Los ciudadanos con derecho a pronunciarse en las elecciones y, por tanto, las que pudieron manifestarse sobre lo que quieren para Chile, son 15 millones. Quienes lo hicieron no llega a un millón.

¡Menos representatividad popular, imposible!

Si esta desilusionante respuesta no resulta suficiente para los ideologizados convencionales, es gigantescamente peor el contenido de las propuestas, lo que, sumado a la indiferencia total de la población por su nueva Constitución, lleva a pensar que no hay mejor camino que la disolución de la Convención.

La ciudadanía no le presta atención y el puñado de interesados que lo hace presenta ideas ideológicamente comprometidas o simplemente idioteces. Por ello, carece de sentido que una instancia, aparentemente seria, se aboque a la tarea de utilizar políticamente proposiciones minoritarias e intrascendentes. Por su mismo abortado interés de arrogarse “representatividad” de la ciudadanía, más vale que se disuelva, y más aún si entre las “ideas” propuestas por ‘la gente’ existen algunas como consignar en la nueva Constitución el derecho de la mujer a lucir su cuerpo desnudo, el otorgar beneficios durante el período menstrual, encarcelar al actual Presidente, eliminar toda restricción a las manifestaciones callejeras con barricadas incluida y –la más votada- terminar con el derecho de propiedad.

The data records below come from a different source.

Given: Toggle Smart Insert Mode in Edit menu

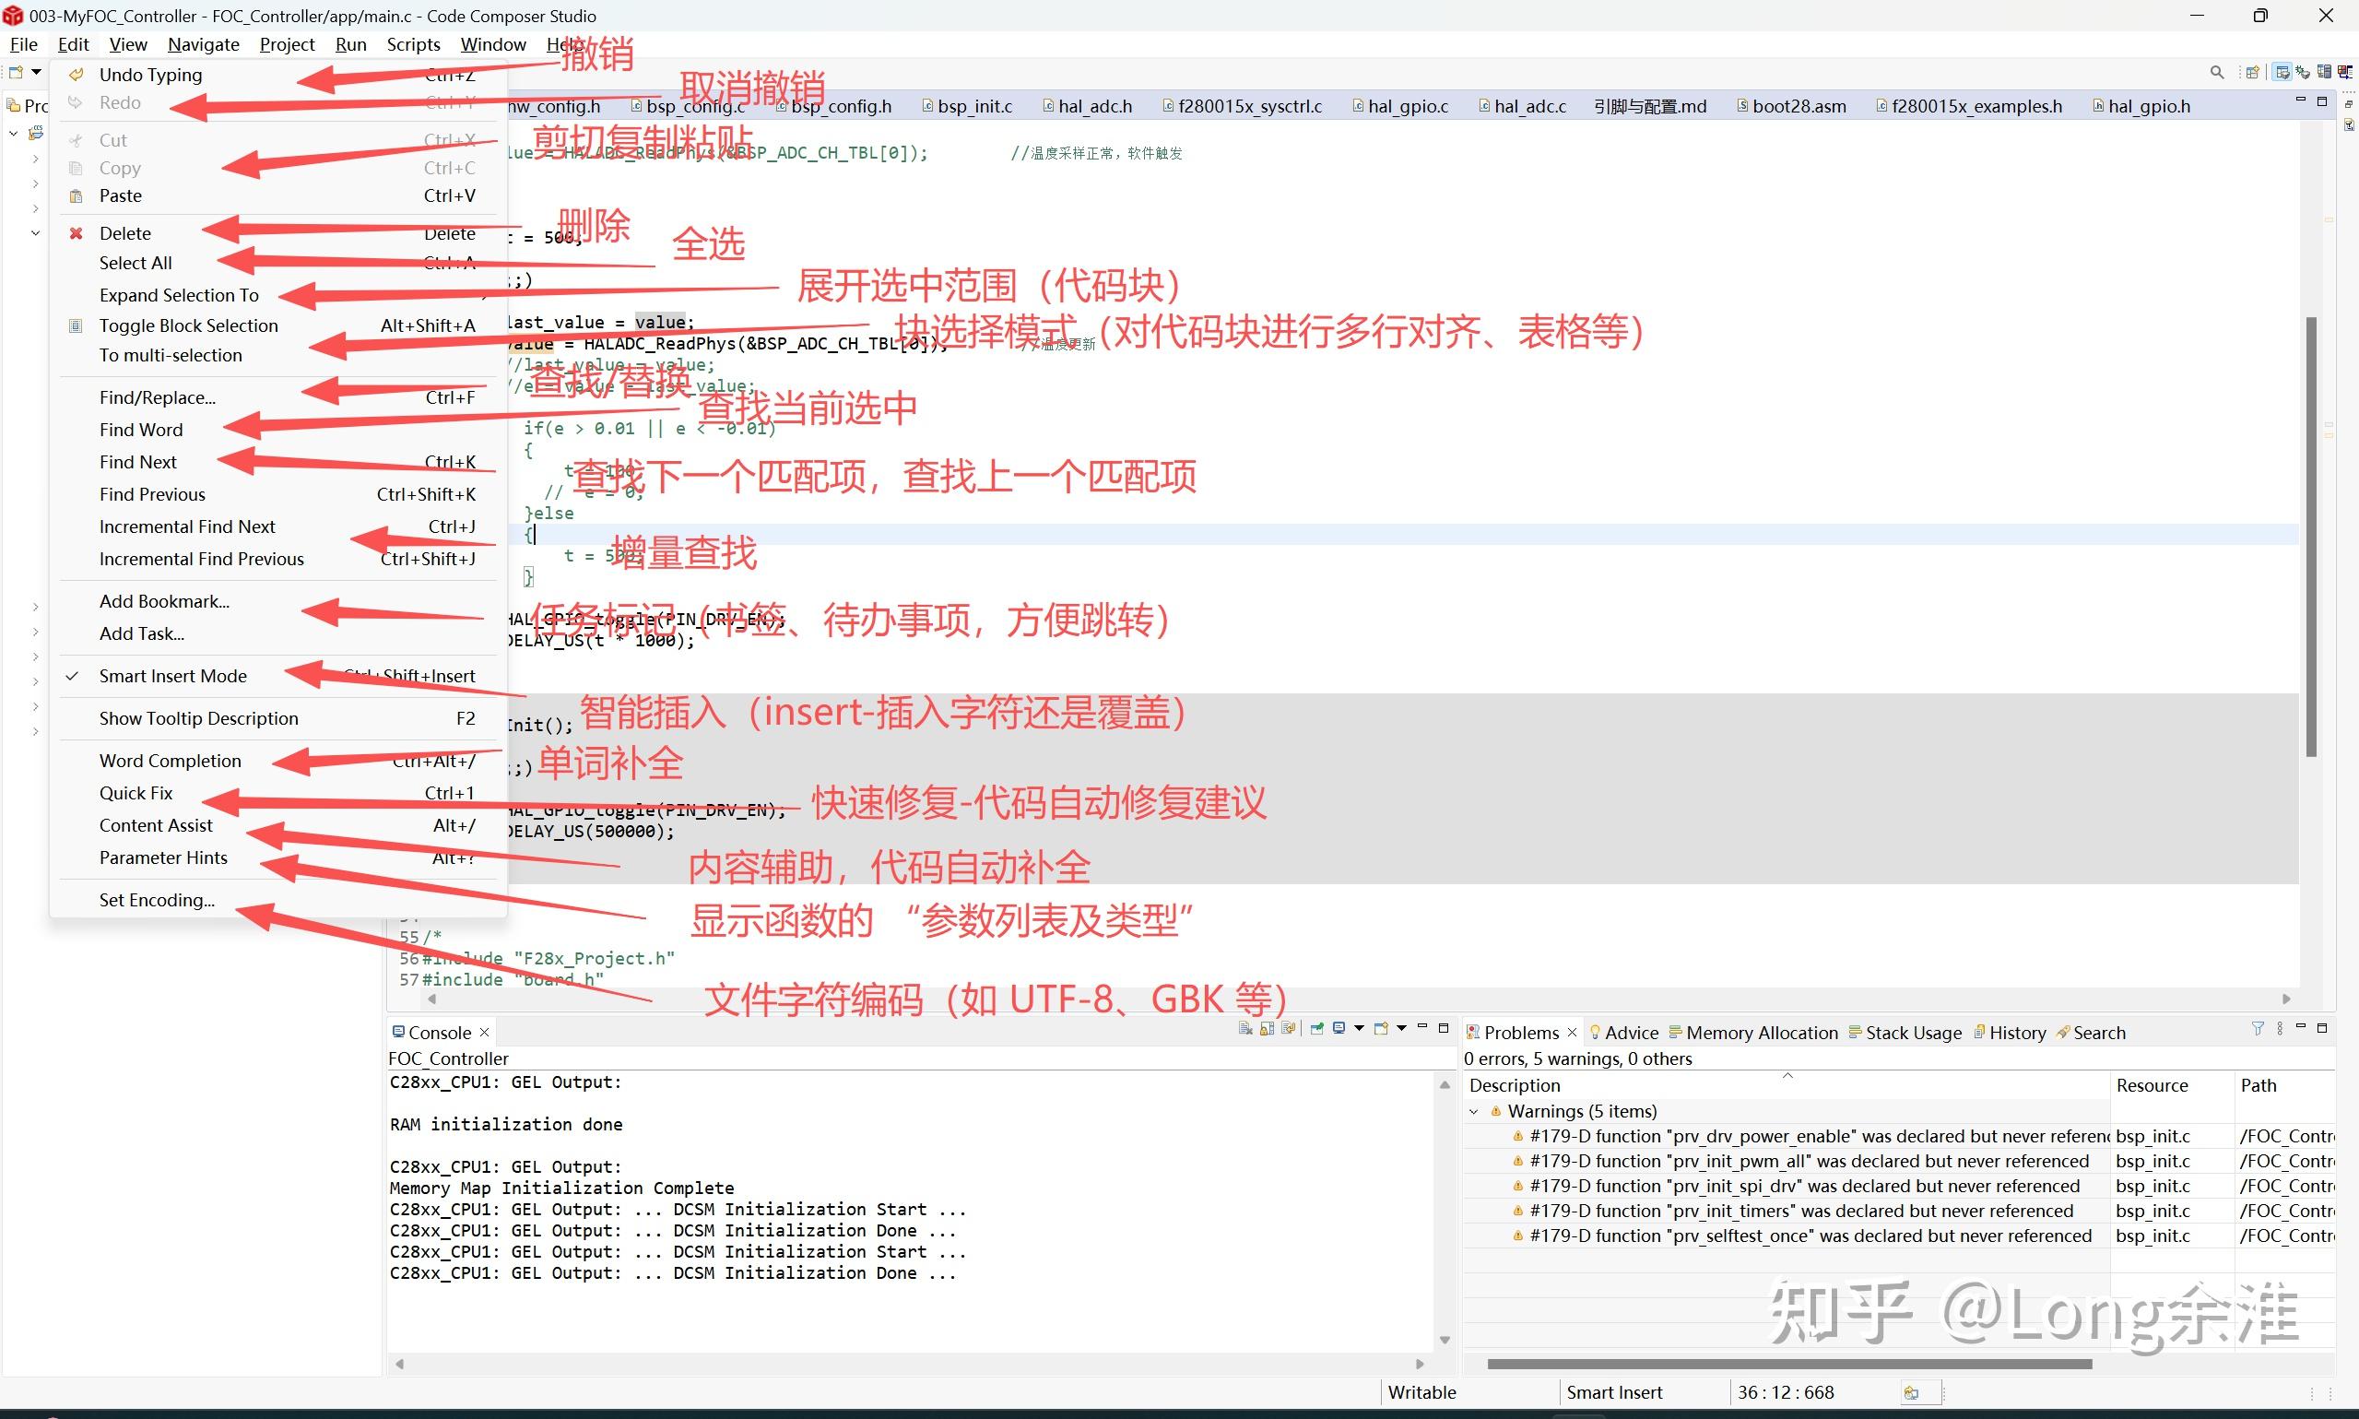Looking at the screenshot, I should point(172,676).
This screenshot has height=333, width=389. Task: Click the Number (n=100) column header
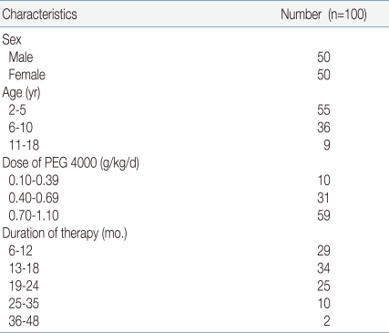pyautogui.click(x=323, y=15)
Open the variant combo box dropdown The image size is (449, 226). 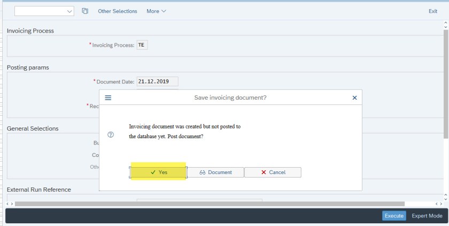tap(70, 11)
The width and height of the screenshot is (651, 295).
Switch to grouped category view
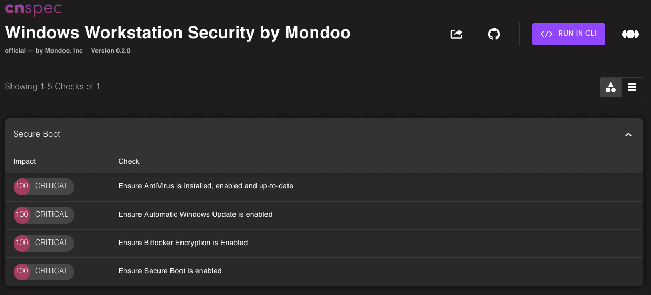tap(611, 87)
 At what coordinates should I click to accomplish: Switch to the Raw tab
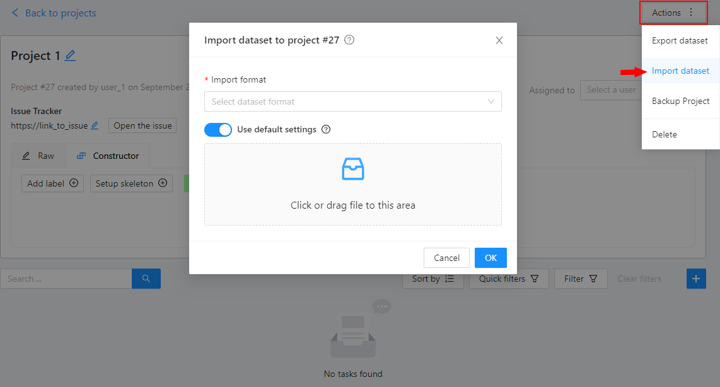pyautogui.click(x=38, y=156)
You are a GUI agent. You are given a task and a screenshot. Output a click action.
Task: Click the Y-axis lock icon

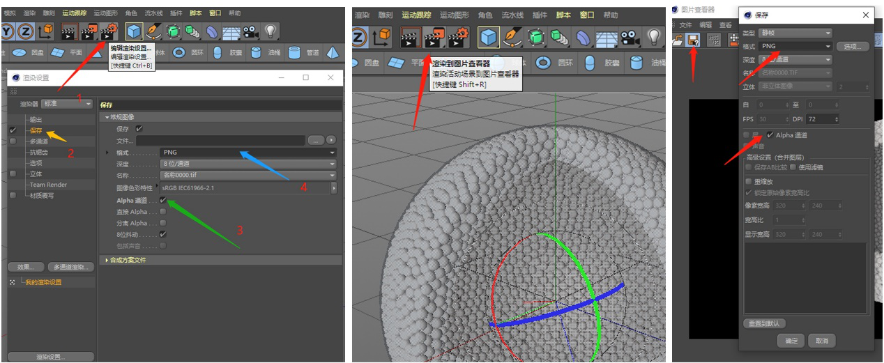point(8,31)
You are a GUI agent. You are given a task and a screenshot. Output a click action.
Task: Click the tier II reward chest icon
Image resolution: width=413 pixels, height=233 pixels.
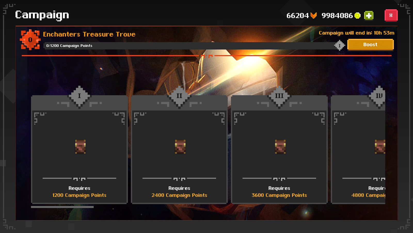click(x=180, y=147)
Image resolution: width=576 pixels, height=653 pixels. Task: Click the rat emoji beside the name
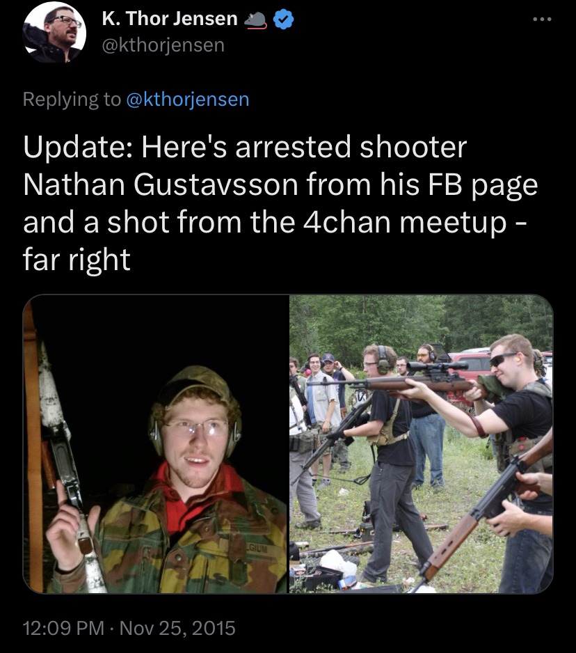255,20
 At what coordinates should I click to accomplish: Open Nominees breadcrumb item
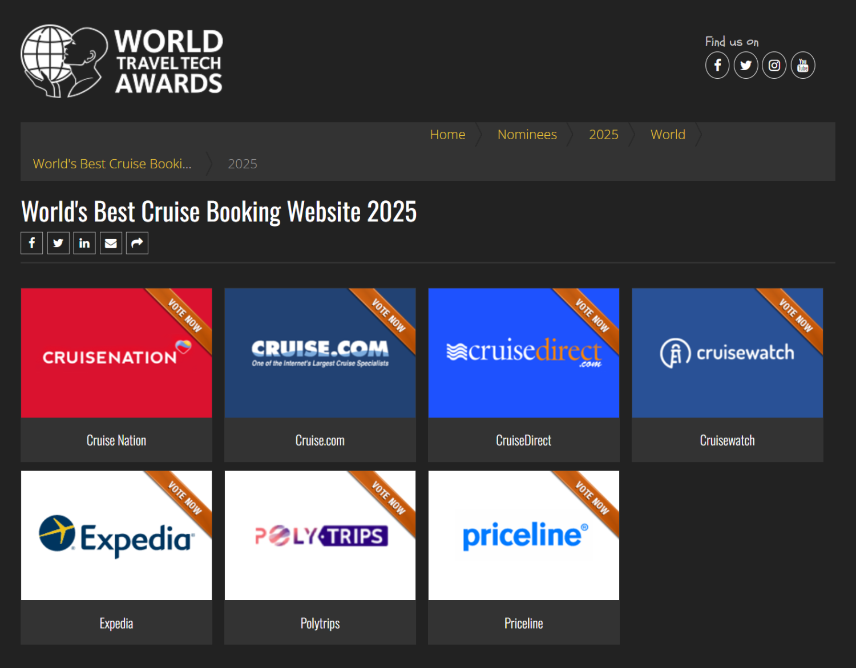tap(527, 135)
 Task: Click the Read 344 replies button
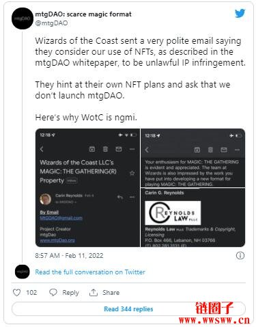pos(128,309)
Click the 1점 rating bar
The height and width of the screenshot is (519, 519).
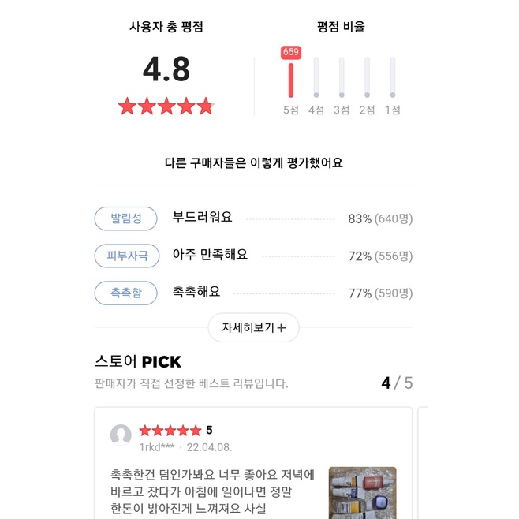pos(392,77)
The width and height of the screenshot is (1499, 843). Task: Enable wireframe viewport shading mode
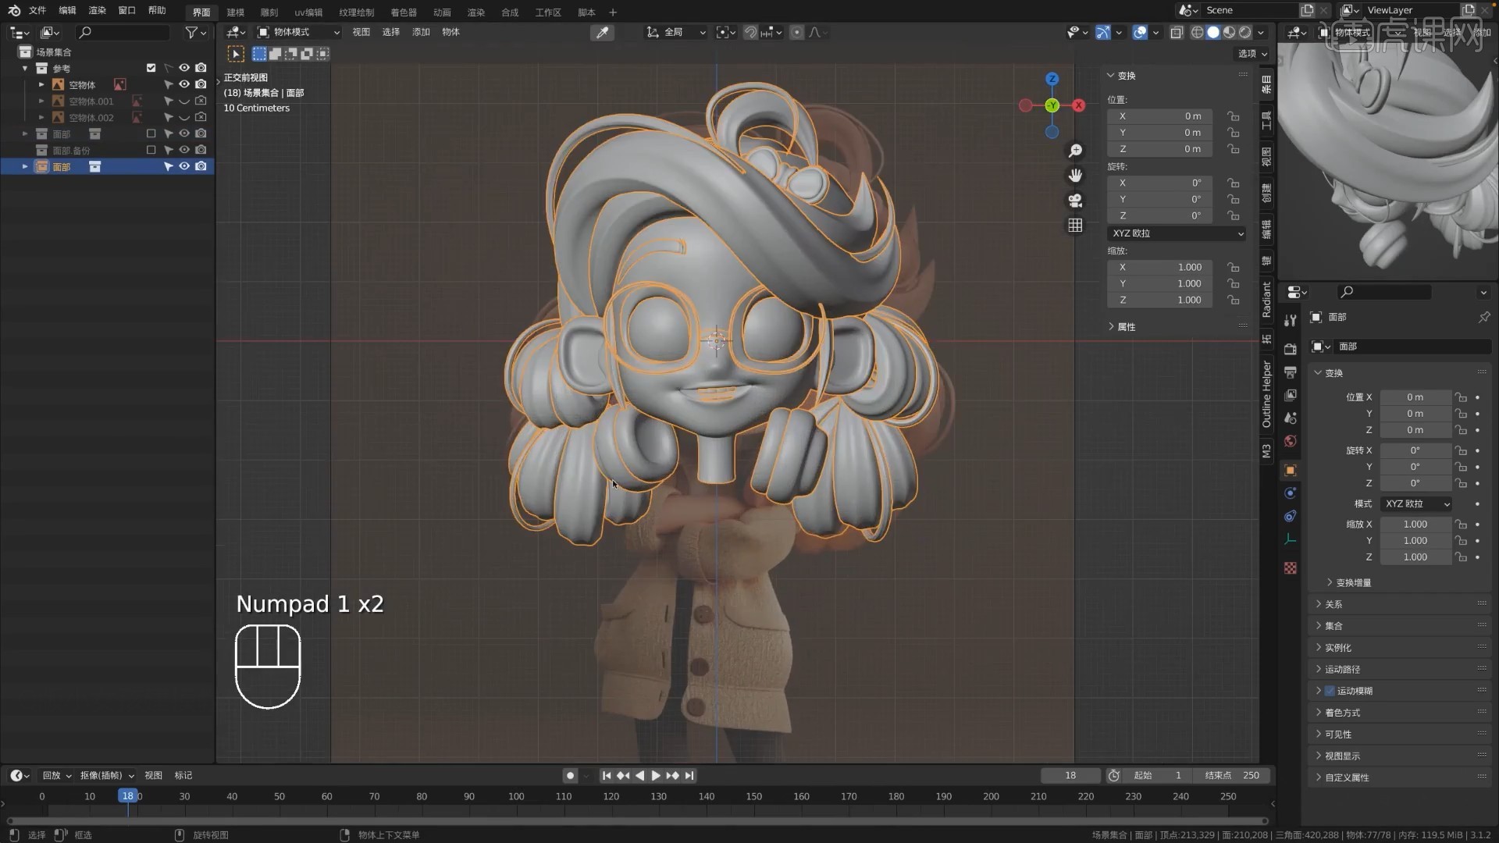pyautogui.click(x=1198, y=32)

Aunque preocupante, es una realidad la indiferencia y la apatía de la ciudadanía por no pronunciarse por los asuntos de interés de su país, y ello se traduce en las altas abstenciones en los procesos electorales y en el total desconocimiento -así de simple- de la existencia de una Convención Constitucional y, por consecuencia, la ignorancia en cuanto a que habrá un plebiscito de salida con votación obligatorio para aprobar o rechazar la nueva Constitución.

Ésta es una verdadera tragedia nacional, porque de un lado se hallan los idiotas que viven -si es que lo hacen- al margen de la sociedad, al no importarles nada de nada, y del otro están los “interesados” que han hecho llegar este estrambótico tipo de propuestas a la Convención.

¿A qué se debe una realidad tan terriblemente deplorable como ésta? No queda más que apuntar, y muy directamente, al precario nivel intelectual de nuestra población, la cual, en promedio, tiene un coeficiente de inteligencia de 90, siendo que los mejores en esta trascendental categoría están entre los 110 y 109.

Aunque a nivel mundial, el coeficiente de inteligencia de los chilenos es el tercero en Latinoamérica y se encuentra entre los 20 primeros del orbe, los hechos hablan por sí solos: el rendimiento en las pruebas de admisión universitaria va de mal en peor, cada año se cierran más escuelas de pedagogía, el profesorado se niega a evaluaciones y la deserción escolar aumenta de modo alarmante.

Chile cada vez es más ignorante. una veintena de convencionales constituyentes tiene sólo octavo básico, y decidirá acerca de una nueva Constitución.

El ranking mundial de promedios de coeficientes de inteligencia es producto de una ardua investigación realizada por los científicos británicos Richard Lynn y Tatu Vanhanen, quienes tomaron en cuenta el promedio de coeficiente de 113 naciones.

En Latinoamérica, Chile está detrás de Uruguay y empatado con Argentina, superando a los países, como Brasil, con una gran influencia indígena. Un muy buen dato para la Convención que tiene más que una tentación por indigenizar a Chile.